INFORMATION Start Marker

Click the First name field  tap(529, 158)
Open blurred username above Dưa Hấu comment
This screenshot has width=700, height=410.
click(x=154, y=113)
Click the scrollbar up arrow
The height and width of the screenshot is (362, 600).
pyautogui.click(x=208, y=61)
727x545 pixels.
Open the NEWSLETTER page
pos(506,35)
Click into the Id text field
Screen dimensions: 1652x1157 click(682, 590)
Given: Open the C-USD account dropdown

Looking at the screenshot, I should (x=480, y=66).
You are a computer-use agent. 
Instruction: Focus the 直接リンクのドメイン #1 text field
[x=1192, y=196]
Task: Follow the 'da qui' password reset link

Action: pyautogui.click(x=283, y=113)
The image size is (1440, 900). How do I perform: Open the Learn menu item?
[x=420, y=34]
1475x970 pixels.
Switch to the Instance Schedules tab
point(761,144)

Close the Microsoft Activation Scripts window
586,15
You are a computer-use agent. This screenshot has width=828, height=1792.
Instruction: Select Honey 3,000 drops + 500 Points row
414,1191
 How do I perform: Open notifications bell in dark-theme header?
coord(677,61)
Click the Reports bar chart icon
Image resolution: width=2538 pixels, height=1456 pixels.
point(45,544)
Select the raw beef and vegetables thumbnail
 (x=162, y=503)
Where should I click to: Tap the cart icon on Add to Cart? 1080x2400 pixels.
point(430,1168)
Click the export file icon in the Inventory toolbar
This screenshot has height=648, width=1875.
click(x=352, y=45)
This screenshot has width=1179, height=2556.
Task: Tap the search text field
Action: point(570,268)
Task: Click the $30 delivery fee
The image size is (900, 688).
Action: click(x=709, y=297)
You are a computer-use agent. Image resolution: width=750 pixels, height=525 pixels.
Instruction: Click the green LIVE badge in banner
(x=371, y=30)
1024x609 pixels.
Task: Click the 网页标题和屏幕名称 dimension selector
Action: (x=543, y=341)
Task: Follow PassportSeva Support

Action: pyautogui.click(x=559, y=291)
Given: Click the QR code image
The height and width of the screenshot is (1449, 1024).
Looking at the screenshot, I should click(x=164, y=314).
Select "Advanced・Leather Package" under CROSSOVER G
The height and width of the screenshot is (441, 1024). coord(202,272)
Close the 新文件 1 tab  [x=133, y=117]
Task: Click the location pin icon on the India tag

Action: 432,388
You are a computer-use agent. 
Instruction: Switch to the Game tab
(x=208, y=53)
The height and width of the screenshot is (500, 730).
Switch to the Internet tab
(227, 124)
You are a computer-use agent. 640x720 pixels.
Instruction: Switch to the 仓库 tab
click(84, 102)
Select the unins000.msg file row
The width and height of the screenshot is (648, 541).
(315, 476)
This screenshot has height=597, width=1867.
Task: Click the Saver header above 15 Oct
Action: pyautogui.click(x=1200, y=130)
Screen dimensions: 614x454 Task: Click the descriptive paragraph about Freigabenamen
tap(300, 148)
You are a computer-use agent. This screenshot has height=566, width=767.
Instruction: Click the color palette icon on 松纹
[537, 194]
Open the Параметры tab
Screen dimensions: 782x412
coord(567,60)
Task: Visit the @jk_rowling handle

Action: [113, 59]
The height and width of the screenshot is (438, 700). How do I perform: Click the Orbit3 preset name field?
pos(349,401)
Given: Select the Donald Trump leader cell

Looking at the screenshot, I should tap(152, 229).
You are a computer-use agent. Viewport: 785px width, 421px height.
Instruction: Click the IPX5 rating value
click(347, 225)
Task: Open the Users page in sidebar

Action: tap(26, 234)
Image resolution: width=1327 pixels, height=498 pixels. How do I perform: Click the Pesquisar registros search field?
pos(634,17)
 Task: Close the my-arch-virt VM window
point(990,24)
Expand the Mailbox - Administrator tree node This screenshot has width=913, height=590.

INFORMATION End Marker

◆ WORK REQUIRED ◆
Emit the records above again, exactly, with no line skipped.

◆ RESPONSE FOR THIS EXERCISE ◆
Click the First name field  tap(529, 158)
Open blurred username above Dưa Hấu comment
This screenshot has width=700, height=410.
click(x=154, y=113)
Click the scrollbar up arrow
The height and width of the screenshot is (362, 600).
pyautogui.click(x=208, y=61)
727x545 pixels.
Open the NEWSLETTER page
pos(506,35)
Click into the Id text field
Screen dimensions: 1652x1157 click(682, 590)
Given: Open the C-USD account dropdown

Looking at the screenshot, I should (x=480, y=66).
You are a computer-use agent. 
Instruction: Focus the 直接リンクのドメイン #1 text field
[x=1192, y=196]
Task: Follow the 'da qui' password reset link

Action: pyautogui.click(x=283, y=113)
The image size is (1440, 900). How do I perform: Open the Learn menu item?
[x=420, y=34]
1475x970 pixels.
Switch to the Instance Schedules tab
point(761,144)

Close the Microsoft Activation Scripts window
586,15
You are a computer-use agent. This screenshot has width=828, height=1792.
Instruction: Select Honey 3,000 drops + 500 Points row
414,1191
 How do I perform: Open notifications bell in dark-theme header?
coord(677,61)
Click the Reports bar chart icon
Image resolution: width=2538 pixels, height=1456 pixels.
point(45,544)
Select the raw beef and vegetables thumbnail
 (x=162, y=503)
Where should I click to: Tap the cart icon on Add to Cart? 1080x2400 pixels.
point(430,1168)
Click the export file icon in the Inventory toolbar
This screenshot has height=648, width=1875.
click(x=352, y=45)
This screenshot has width=1179, height=2556.
Task: Tap the search text field
Action: point(570,268)
Task: Click the $30 delivery fee
The image size is (900, 688).
Action: click(x=709, y=297)
You are a computer-use agent. Image resolution: width=750 pixels, height=525 pixels.
Instruction: Click the green LIVE badge in banner
(x=371, y=30)
1024x609 pixels.
Task: Click the 网页标题和屏幕名称 dimension selector
Action: (x=543, y=341)
Task: Follow PassportSeva Support

Action: pyautogui.click(x=559, y=291)
Given: Click the QR code image
The height and width of the screenshot is (1449, 1024).
Looking at the screenshot, I should click(x=164, y=314).
Select "Advanced・Leather Package" under CROSSOVER G
The height and width of the screenshot is (441, 1024). coord(202,272)
Close the 新文件 1 tab  [x=133, y=117]
Task: Click the location pin icon on the India tag

Action: 432,388
You are a computer-use agent. 
Instruction: Switch to the Game tab
(x=208, y=53)
The height and width of the screenshot is (500, 730).
Switch to the Internet tab
(227, 124)
You are a computer-use agent. 640x720 pixels.
Instruction: Switch to the 仓库 tab
click(84, 102)
Select the unins000.msg file row
The width and height of the screenshot is (648, 541).
(315, 476)
This screenshot has height=597, width=1867.
Task: Click the Saver header above 15 Oct
Action: pyautogui.click(x=1200, y=130)
Screen dimensions: 614x454 Task: Click the descriptive paragraph about Freigabenamen
tap(300, 148)
You are a computer-use agent. This screenshot has height=566, width=767.
Instruction: Click the color palette icon on 松纹
[537, 194]
Open the Параметры tab
Screen dimensions: 782x412
coord(567,60)
Task: Visit the @jk_rowling handle

Action: [113, 59]
The height and width of the screenshot is (438, 700). How do I perform: Click the Orbit3 preset name field?
pos(349,401)
Given: Select the Donald Trump leader cell

Looking at the screenshot, I should tap(152, 229).
You are a computer-use agent. Viewport: 785px width, 421px height.
Instruction: Click the IPX5 rating value
click(347, 225)
Task: Open the Users page in sidebar

Action: tap(26, 234)
Image resolution: width=1327 pixels, height=498 pixels. How do I perform: Click the Pesquisar registros search field?
pos(634,17)
 Task: Close the my-arch-virt VM window
point(990,24)
Expand the Mailbox - Administrator tree node This screenshot has width=913, height=590.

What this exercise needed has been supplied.